Jail renovation contract divides commissioners
Macon-Bibb County commissioners voted 6-2 to hire a local company for preconstruction work on the county jail.

Macon-Bibb County commissioners were split in their approval of a local company to do preconstruction work at the Bibb County jail with some questioning whether the company was the right pick for the job.
In a 6-2 vote, the commission hired Warren Associates Inc. as the construction manager-at-risk for renovations at the jail on Oglethorpe Street. The county will pay the company $17,500 from the general fund plus 1.74% of the final cost of the renovations, which will be determined by the company.
Warren Selby Jr. is president and CEO of the company.
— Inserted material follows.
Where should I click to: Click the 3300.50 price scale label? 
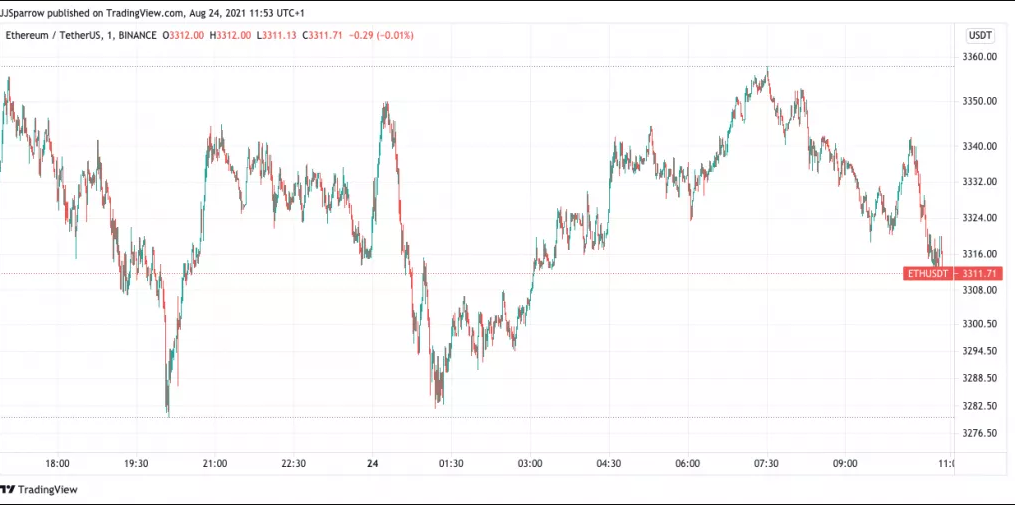[x=979, y=324]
He also has served as the board chairman for Macon Regional Crimestoppers, a nonprofit that works hand-in-hand with the Bibb County Sheriff’s Office, for the past 25 years.
Commissioners Stanley Stewart and Donice Bryant, who retired from working at the jail, voted against hiring Selby’s company.
After the mayor made the proposal, Bryant said, “We couldn’t find nobody else to build the jail?”
“Couldn’t find anybody else? Well, we found the most qualified person that the sheriff’s selected once it came in, but I mean, there were multiple people who put in for it,” Mayor Lester Miller said. “It went through a committee and this person was the award winner.”
Miller said the committee included Cass Hatcher of River Edge, Clay Murphey of the county’s SPLOST committee and Bibb County Sheriff’s Office Chief Deputy Mike Scarbary.
“You’re going to hate me for this, but I worked at the jail and the structure that was built was not good,” Bryant said. “So if they’re trying to build something else, I don’t know. We need to find somebody else.”
Bryant noted Selby’s company was hired previously for some construction work at the jail and previous discussions about trucking in prefab modules as part of the renovation work led her to believe another company would get the job, “but now I see it’s coming from the same person.
“I have nothing against Warren Selby, I just know that when they put all that money into the jail, the locks were torn up. The structures that were built, they didn’t last,” Bryant said. “Seems like some of the deputies who work down at the jail could have been in on this so that they can kind of say what needs to be done because it’s not working. To keep putting money into the same thing is just like putting a Band-Aid on a gunshot wound.”
Miller said the prefab modules will come from another company.
“It is what it is,” Miller said, adding Selby’s company has constructed many jails across the state. “This is the process that we have. … We’re ready to move forward.”
“I get it. I get it,” Bryant said. “I just like for the safety of the deputies to be at hand.”
Stewart also voiced concerns.
“We’re talking about building a jail and Warren works with Crimestoppers, which works directly with the sheriff’s department,” Stewart said. “So, is that a conflict of interest?”
Miller said he “could not imagine, in any realm, that that’s a conflict.”
Interim County Attorney Duke Groover said Selby’s association with Crimestoppers was neither an ethical or legal conflict of interest.
“Nothing against Warren,” Stewart said. “I was put in the paper for selling Cherry Blossom trees, even before I was a commissioner, for my friend’s organization, long before I was even a commissioner and they tried to make that a conflict of interest. So I would think obtaining millions of dollars from an organization you work with is somewhat a conflict of interest.”
Miller said, “We can just disagree.”
The jail renovations are estimated to cost about $24 million, but Warren Associates expects to finalize the cost in about 14 months. Selby was not present at the meeting.
In other business, the board approved $1.4 million for an independent contract with Pleasant Hill Landing LP, a subsidiary of the Macon Housing Authority, to build a 64-unit affordable housing development at the corner of Madison and Walnut streets.
Plans for the development call for three, three-story buildings. None of the units will be rented at market rate and all are income-restricted. The project is expected to cost $21 million.
“The vast majority of rents will be less than $1,000,” said Kathleen Mathews, who manages another nonprofit subsidiary of the housing authority called In-Fill Housing.